Here you have one “group” only, but as I said, lkjcc is a hyperprior and the MvNormal with covariance lkjcc is a prior.
If instead of using MvNormal as the prior for b0 you used a Normal one, would you expect them to be uncorrelated?
If instead of using lkjcc as covariance of the MvNormal you used a fixed value, would you expect the correlation of the posterior samples in b0 to be that fixed value?
If instead of having a single “group” you used the lkjcc with a hierarchical model, would you expect the correlations of all levels to match lkjcc? This is actually what happens in A Primer on Bayesian Methods for Multilevel Modeling — PyMC example gallery, the correlations in posterior samples between a and b in ab_county for each county go between -0.6 and -0.1.
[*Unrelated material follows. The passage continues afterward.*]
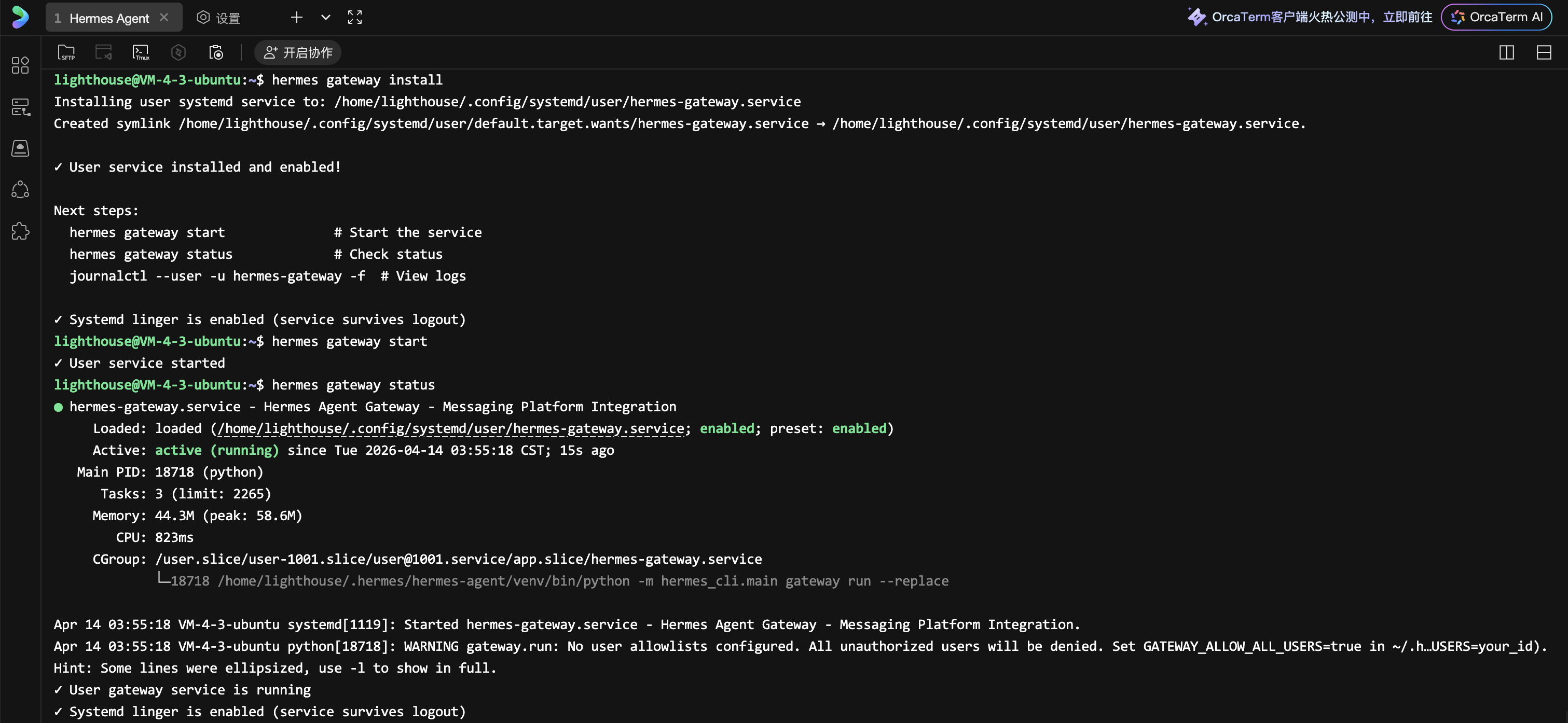The image size is (1568, 723).
Task: Toggle fullscreen terminal mode
Action: (x=355, y=17)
Your case is similar to the model in the radon notebook that uses lkjcholeskycov, but you only have one “group” in your case. I generally struggle trying to interpret and intuitively work with hyperpriors, but I don’t see why does lkjcc_corr need to match the correlations between posterior samples. It might seem that the fact there is only one group means the hyperprior will learn the correlations in b0, but:
- does it really have enough information to do so? Has it really learned the correlations but it stores them in the wrong position? [1]
- Does it get stuck on some kind of local minima? After all, lkjcc is “just a prior”, the vast majority of models only use univariate priors yet the vast majority of posteriors have correlations between the posterior variables.
- Does the model show any sign of not having converged? There are many cases when we can know it hasn’t converged but never really get any convergence guarantee.
[1]. Instead of comparing the pdfs of each of the non-diagonal positions in lkjcc_corr to the mean correlation between variables in b0, you can use subsampling bootstrap (if you have 1000 samples, take the first 100 and compute the correlation, then the 1-101, 2-102… so you get 900 values of the posterior correlation) to estimate the pdf of the correlations in b0 and see if the distributions do indeed look the same but in the wrong matrix position or if they don’t.